I’ve come across something in C++/CLI that goes against what I thought I knew:
Usually, if you pass an object into a function, you’d use a dot to access its methods (this also works for ref classes, with some extra constructors):
value class Value {
void Print() { Console::WriteLine("Value"); }
};
void f(Value v) {
v.Print();
}
Also usually, passing an object via an interface into a function forces you to put a ^ on the argument, and use -> in the method call:
interface class Base {
void Print();
};
void f(Base ^b) {
b->Print();
}
However, if you make f generic, with a constraint based on an interface, the compiler insists that you use ->, but also insists you don’t use ^ in the arguments list:
interface class Base {
void Print();
};
generic <class T> where T : Base
void f(T t) {
t->Print();
}
Up to now, I believed that referencing objects directly always uses . and referencing them through their handles always uses ->. This appears to reference an object directly using a -> – what am I getting wrong?
They tried to make the C++/CLI syntax equivalent to C++ syntax but that wasn’t particularly successful.
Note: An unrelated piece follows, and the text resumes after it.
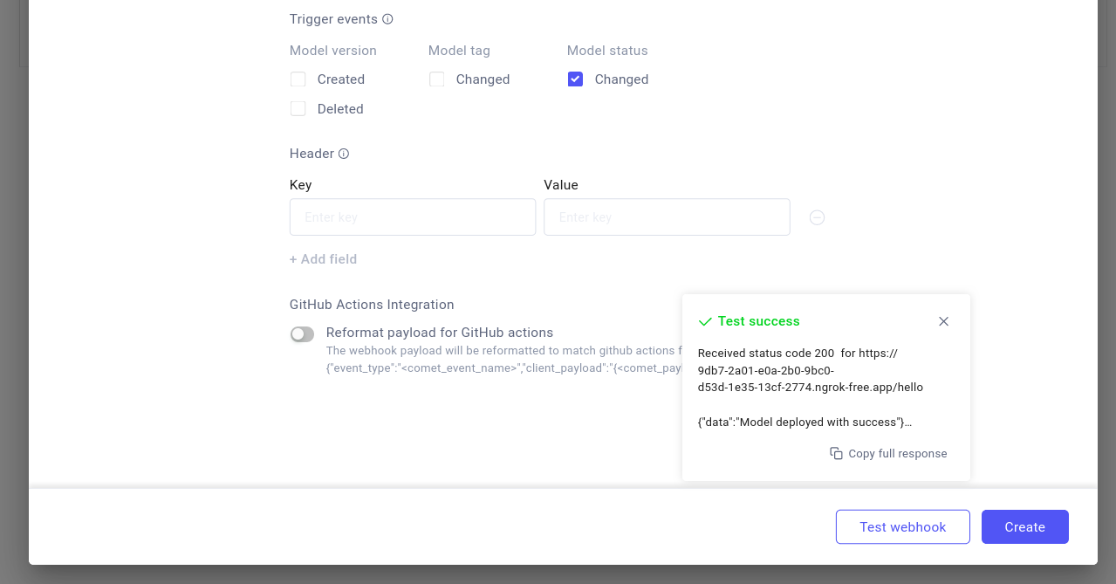Click the green checkmark in the success notification
The width and height of the screenshot is (1116, 584).
704,321
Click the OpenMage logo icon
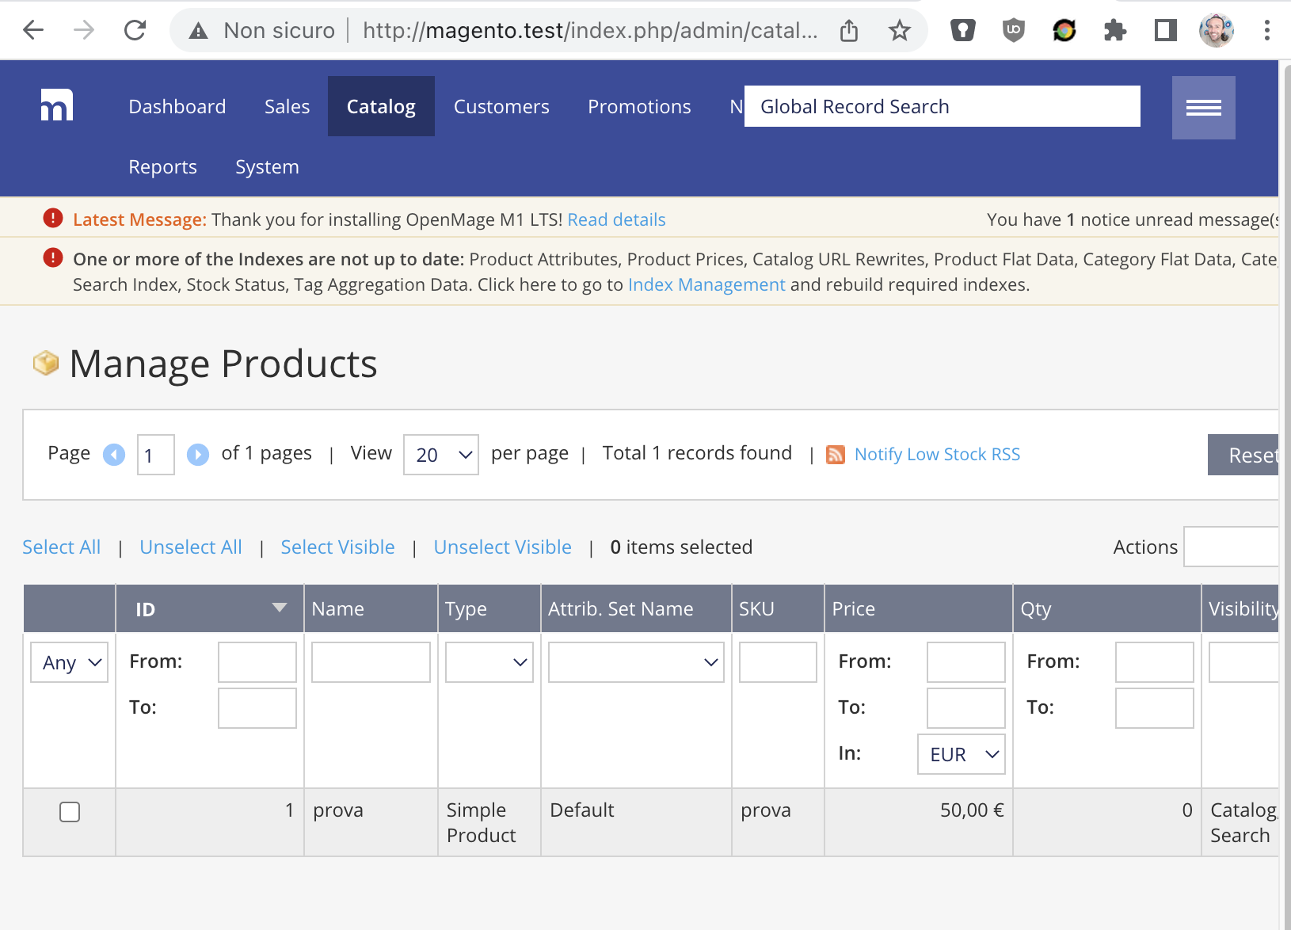This screenshot has height=930, width=1291. (57, 105)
The rule is that you use
.to access a member of a value type,->to a access a member of a reference type.Complication number one is stack semantics. You can drop the hat to declare a local variable of a reference type. Which then automatically gets disposed at the end of the scope block, the compiler automatically generates a destructor call. An attempt to make managed types behave similar to C++ types and rescue the RAII pattern.
Complication number two is that the compiler permits using the hat on a variable of a value type. Which is 99% of the type a mistake, particularly nasty because that’s very expensive at runtime since the value gets boxed.
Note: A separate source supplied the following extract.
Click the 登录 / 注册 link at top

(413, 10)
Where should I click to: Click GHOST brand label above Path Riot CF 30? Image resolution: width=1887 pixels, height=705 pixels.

Generics made it ultimately ambiguous, the type parameter can be either a value type or a reference type. Which will make the concrete type either a value or a reference type, that isn’t sorted out until runtime. Note that this is permitted in your example, a value type may implement an interface. The rule then is that you always write the code without hats on the variables of the type parameter, treating them as through they are value types. But dereference those variables as though they were reference type references, using the arrow. Yes, very confusing.